Ocorre que Nalva e os outros 152 mil docentes da rede estadual paulista foram surpreendidos por uma mudança nas regras de atribuição das aulas para 2023 por parte da Secretaria da Educação do Estado de São Paulo (Seduc-SP). Agora, aqueles docentes com jornada de 32 horas em sala de aula têm prioridade na escolha das aulas. Isso significa que professores efetivos mais experientes e com formação mais sólida, mas que tenham a chamada “jornada básica” de 20 horas semanais, correm o risco de ficar sem aulas nas escolas em que lecionam há anos e com as quais têm estreitos vínculos profissionais e afetivos.

Antes dessa mudança, a priorização para a escolha das aulas nas escolas se baseava numa pontuação que levava em conta, nesta ordem: 1) tempo de serviço na rede estadual e na escola; 2) titulação.

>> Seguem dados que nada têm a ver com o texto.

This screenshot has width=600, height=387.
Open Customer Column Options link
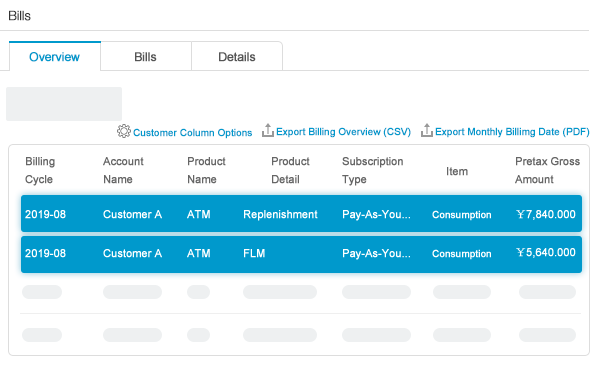[192, 132]
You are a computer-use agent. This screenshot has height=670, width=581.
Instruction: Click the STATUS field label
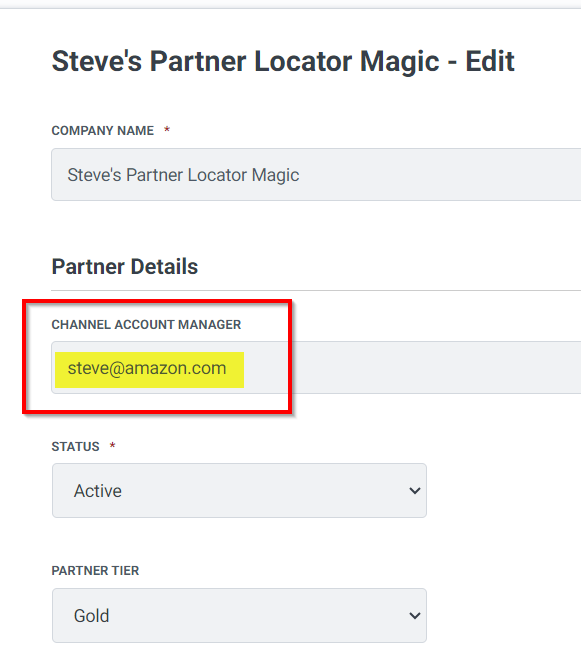(75, 447)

Professores como Nalva – concursados, altamente titulados e com longos anos de serviços de qualidade prestados à educação paulista e a uma mesma escola – tinham prioridade na escolha das aulas em suas respectivas comunidades escolares. Nalva, portanto, era a professora de Filosofia titular de sua escola.

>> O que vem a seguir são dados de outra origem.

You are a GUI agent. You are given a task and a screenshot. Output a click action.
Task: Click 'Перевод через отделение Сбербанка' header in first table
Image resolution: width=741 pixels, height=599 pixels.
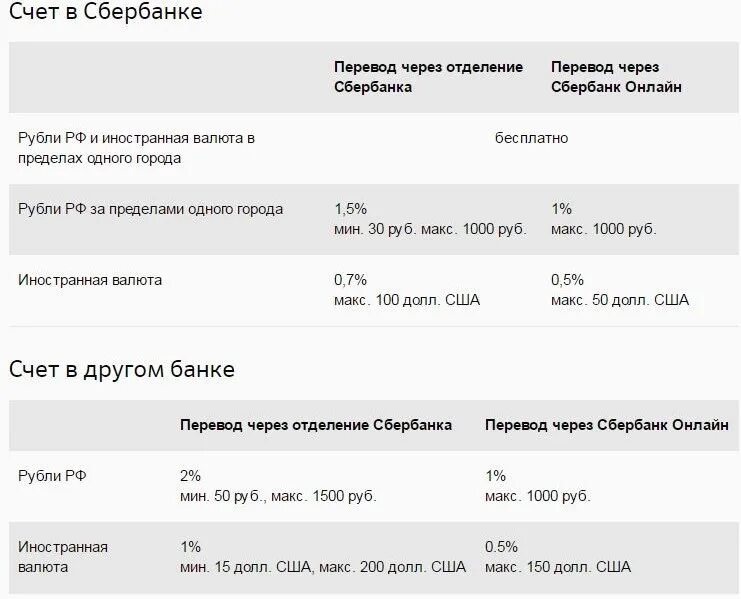pyautogui.click(x=428, y=77)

Com a mudança nas regras – agravada pela reforma do Ensino Médio que dizimou as aulas de Filosofia – Nalva se viu obrigada a ampliar a sua jornada de trabalho para poder manter seu vínculo com a escola em que dá aulas, e ainda assim não foi a professora com a maior pontuação em sua área naquela escola. Resultado: assumirá uma única aula de Filosofia em 2023, somada a 14 (catorze!) componentes curriculares diferentes: A cultura e seus sentidos, Ativismo digital, Cidadania digital, Cidadania global, Cidadania e justiça, Diálogos acerca dos Direitos Humanos, Eu e os outros, Juventude, economia e trabalho, Liberdade, determinismo e responsabilidade, Pensamento, política e trabalho, Sociedade e meio ambiente, Tecnologia, comunicação e cultura, Tópicos de cidadania, Trabalho e vida. Sendo humanamente impossível que qualquer professor consiga preparar 15 cursos diferentes para serem ministrados em apenas 20 horas-aula semanais, esta será uma oportunidade ímpar para a professora ensinar aos seus estudantes a construção ideológica do conceito de cidadania na sociedade neoliberal.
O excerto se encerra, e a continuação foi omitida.